:: Task instructions ::
Please rewrite all of the data below as a numbered list, leaving out any blank lines.

━━━━━━━━━━━━━━━━

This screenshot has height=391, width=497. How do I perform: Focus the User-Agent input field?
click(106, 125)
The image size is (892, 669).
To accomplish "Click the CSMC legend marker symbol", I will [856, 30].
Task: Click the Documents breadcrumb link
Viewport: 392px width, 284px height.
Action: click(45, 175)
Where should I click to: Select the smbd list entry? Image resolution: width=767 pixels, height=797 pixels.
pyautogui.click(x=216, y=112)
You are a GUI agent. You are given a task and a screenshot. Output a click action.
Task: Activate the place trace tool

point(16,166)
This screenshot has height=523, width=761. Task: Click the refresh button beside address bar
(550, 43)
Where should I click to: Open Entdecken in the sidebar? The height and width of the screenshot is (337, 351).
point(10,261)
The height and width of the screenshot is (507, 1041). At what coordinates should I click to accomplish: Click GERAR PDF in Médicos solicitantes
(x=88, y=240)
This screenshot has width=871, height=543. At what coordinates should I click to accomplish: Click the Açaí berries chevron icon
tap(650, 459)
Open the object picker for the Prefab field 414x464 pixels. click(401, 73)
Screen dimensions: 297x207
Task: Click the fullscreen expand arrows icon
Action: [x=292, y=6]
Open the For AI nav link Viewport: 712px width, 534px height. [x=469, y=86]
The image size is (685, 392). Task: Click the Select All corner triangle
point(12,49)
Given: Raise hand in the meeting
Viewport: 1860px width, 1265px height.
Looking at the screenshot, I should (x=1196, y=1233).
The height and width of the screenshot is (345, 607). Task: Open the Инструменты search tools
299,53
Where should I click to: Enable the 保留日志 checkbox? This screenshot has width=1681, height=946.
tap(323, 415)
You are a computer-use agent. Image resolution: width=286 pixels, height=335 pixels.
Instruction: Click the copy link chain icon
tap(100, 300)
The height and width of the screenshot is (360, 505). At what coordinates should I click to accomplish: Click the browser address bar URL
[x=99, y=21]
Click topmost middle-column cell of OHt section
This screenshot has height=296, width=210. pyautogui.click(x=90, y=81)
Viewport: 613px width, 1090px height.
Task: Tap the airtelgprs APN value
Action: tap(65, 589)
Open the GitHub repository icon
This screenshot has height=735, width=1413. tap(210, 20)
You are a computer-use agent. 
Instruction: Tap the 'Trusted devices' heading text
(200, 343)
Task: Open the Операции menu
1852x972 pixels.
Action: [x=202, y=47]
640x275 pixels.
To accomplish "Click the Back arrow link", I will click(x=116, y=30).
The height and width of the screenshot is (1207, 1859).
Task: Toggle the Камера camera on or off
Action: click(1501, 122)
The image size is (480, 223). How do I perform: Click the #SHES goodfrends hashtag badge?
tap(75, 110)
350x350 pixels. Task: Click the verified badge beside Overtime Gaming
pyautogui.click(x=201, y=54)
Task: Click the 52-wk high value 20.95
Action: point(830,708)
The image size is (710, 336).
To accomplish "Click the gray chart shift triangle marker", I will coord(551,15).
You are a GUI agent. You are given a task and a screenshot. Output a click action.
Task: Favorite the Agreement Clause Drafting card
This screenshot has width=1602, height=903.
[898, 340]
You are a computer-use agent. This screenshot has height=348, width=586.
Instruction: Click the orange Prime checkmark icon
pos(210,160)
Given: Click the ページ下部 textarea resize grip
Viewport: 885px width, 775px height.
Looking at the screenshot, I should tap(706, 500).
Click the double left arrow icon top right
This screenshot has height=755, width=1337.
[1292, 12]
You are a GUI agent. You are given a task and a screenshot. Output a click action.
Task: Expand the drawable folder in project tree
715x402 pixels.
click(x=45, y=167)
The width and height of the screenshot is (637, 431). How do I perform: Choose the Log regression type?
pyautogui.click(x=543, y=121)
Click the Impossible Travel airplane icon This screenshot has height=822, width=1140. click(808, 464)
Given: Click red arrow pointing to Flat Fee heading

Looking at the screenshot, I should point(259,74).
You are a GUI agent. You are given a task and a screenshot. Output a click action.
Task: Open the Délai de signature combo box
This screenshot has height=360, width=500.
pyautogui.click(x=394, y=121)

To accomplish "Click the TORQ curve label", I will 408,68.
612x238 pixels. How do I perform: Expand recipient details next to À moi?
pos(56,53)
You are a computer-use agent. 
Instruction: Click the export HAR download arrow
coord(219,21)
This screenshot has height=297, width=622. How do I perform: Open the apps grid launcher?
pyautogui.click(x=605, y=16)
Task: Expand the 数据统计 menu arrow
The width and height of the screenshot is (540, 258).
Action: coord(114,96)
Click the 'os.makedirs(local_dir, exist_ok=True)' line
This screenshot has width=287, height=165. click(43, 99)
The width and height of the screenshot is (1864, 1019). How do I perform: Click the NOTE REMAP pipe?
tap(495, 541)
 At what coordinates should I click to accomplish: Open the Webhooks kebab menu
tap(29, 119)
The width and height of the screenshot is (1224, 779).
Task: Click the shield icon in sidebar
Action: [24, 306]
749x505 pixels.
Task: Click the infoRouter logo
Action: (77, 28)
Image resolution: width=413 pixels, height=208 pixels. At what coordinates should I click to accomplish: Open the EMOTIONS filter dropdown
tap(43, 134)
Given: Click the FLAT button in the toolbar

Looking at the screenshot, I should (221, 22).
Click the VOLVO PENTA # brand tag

━━━━━━━━━━━━━━━━

:: Final answer ::
1. This screenshot has height=391, width=497. How do I perform: Focus the User-Agent input field?
2. click(106, 125)
3. The image size is (892, 669).
4. To accomplish "Click the CSMC legend marker symbol", I will [856, 30].
5. Task: Click the Documents breadcrumb link
6. Viewport: 392px width, 284px height.
7. Action: click(45, 175)
8. Where should I click to: Select the smbd list entry? Image resolution: width=767 pixels, height=797 pixels.
9. pyautogui.click(x=216, y=112)
10. You are a GUI agent. You are given a task and a screenshot. Output a click action.
11. Task: Activate the place trace tool
12. point(16,166)
13. This screenshot has height=523, width=761. Task: Click the refresh button beside address bar
14. (550, 43)
15. Where should I click to: Open Entdecken in the sidebar? The height and width of the screenshot is (337, 351).
16. point(10,261)
17. The height and width of the screenshot is (507, 1041). At what coordinates should I click to accomplish: Click GERAR PDF in Médicos solicitantes
18. (x=88, y=240)
19. This screenshot has width=871, height=543. At what coordinates should I click to accomplish: Click the Açaí berries chevron icon
20. tap(650, 459)
21. Open the object picker for the Prefab field 414x464 pixels. click(401, 73)
22. Screen dimensions: 297x207
23. Task: Click the fullscreen expand arrows icon
24. Action: [x=292, y=6]
25. Open the For AI nav link Viewport: 712px width, 534px height. [x=469, y=86]
26. The image size is (685, 392). Task: Click the Select All corner triangle
27. point(12,49)
28. Given: Raise hand in the meeting
29. Viewport: 1860px width, 1265px height.
30. Looking at the screenshot, I should (x=1196, y=1233).
31. The height and width of the screenshot is (345, 607). Task: Open the Инструменты search tools
32. 299,53
33. Where should I click to: Enable the 保留日志 checkbox? This screenshot has width=1681, height=946.
34. tap(323, 415)
35. You are a computer-use agent. Image resolution: width=286 pixels, height=335 pixels.
36. Instruction: Click the copy link chain icon
37. tap(100, 300)
38. The height and width of the screenshot is (360, 505). At what coordinates should I click to accomplish: Click the browser address bar URL
39. [x=99, y=21]
40. Click topmost middle-column cell of OHt section
41. This screenshot has height=296, width=210. pyautogui.click(x=90, y=81)
42. Viewport: 613px width, 1090px height.
43. Task: Tap the airtelgprs APN value
44. Action: tap(65, 589)
45. Open the GitHub repository icon
46. This screenshot has height=735, width=1413. tap(210, 20)
47. You are a computer-use agent. 
48. Instruction: Tap the 'Trusted devices' heading text
49. (200, 343)
50. Task: Open the Операции menu
51. 1852x972 pixels.
52. Action: [x=202, y=47]
53. 640x275 pixels.
54. To accomplish "Click the Back arrow link", I will click(x=116, y=30).
55. The height and width of the screenshot is (1207, 1859).
56. Task: Toggle the Камера camera on or off
57. Action: click(1501, 122)
58. The image size is (480, 223). How do I perform: Click the #SHES goodfrends hashtag badge?
59. tap(75, 110)
60. 350x350 pixels. Task: Click the verified badge beside Overtime Gaming
61. pyautogui.click(x=201, y=54)
62. Task: Click the 52-wk high value 20.95
63. Action: point(830,708)
64. The image size is (710, 336).
65. To accomplish "Click the gray chart shift triangle marker", I will coord(551,15).
66. You are a GUI agent. You are given a task and a screenshot. Output a click action.
67. Task: Favorite the Agreement Clause Drafting card
68. This screenshot has width=1602, height=903.
69. [898, 340]
70. You are a computer-use agent. This screenshot has height=348, width=586.
71. Instruction: Click the orange Prime checkmark icon
72. pos(210,160)
73. Given: Click the ページ下部 textarea resize grip
74. Viewport: 885px width, 775px height.
75. Looking at the screenshot, I should tap(706, 500).
76. Click the double left arrow icon top right
77. This screenshot has height=755, width=1337.
78. [1292, 12]
79. You are a GUI agent. You are given a task and a screenshot. Output a click action.
80. Task: Expand the drawable folder in project tree
81. 715x402 pixels.
82. click(x=45, y=167)
83. The width and height of the screenshot is (637, 431). How do I perform: Choose the Log regression type?
84. pyautogui.click(x=543, y=121)
85. Click the Impossible Travel airplane icon This screenshot has height=822, width=1140. click(808, 464)
86. Given: Click red arrow pointing to Flat Fee heading
87. Looking at the screenshot, I should point(259,74).
88. You are a GUI agent. You are given a task and a screenshot. Output a click action.
89. Task: Open the Délai de signature combo box
90. This screenshot has height=360, width=500.
91. pyautogui.click(x=394, y=121)
92. To accomplish "Click the TORQ curve label", I will 408,68.
93. 612x238 pixels. How do I perform: Expand recipient details next to À moi?
94. pos(56,53)
95. You are a computer-use agent. 
96. Instruction: Click the export HAR download arrow
97. coord(219,21)
98. This screenshot has height=297, width=622. How do I perform: Open the apps grid launcher?
99. pyautogui.click(x=605, y=16)
100. Task: Expand the 数据统计 menu arrow
101. The width and height of the screenshot is (540, 258).
102. Action: coord(114,96)
103. Click the 'os.makedirs(local_dir, exist_ok=True)' line
104. This screenshot has width=287, height=165. click(43, 99)
105. The width and height of the screenshot is (1864, 1019). How do I perform: Click the NOTE REMAP pipe?
106. tap(495, 541)
107.  At what coordinates should I click to accomplish: Open the Webhooks kebab menu
108. tap(29, 119)
109. The width and height of the screenshot is (1224, 779).
110. Task: Click the shield icon in sidebar
111. Action: [24, 306]
112. 749x505 pixels.
113. Task: Click the infoRouter logo
114. Action: (77, 28)
115. Image resolution: width=413 pixels, height=208 pixels. At what coordinates should I click to accomplish: Open the EMOTIONS filter dropdown
116. tap(43, 134)
117. Given: Click the FLAT button in the toolbar
118. Looking at the screenshot, I should (221, 22).
119. Click the VOLVO PENTA # brand tag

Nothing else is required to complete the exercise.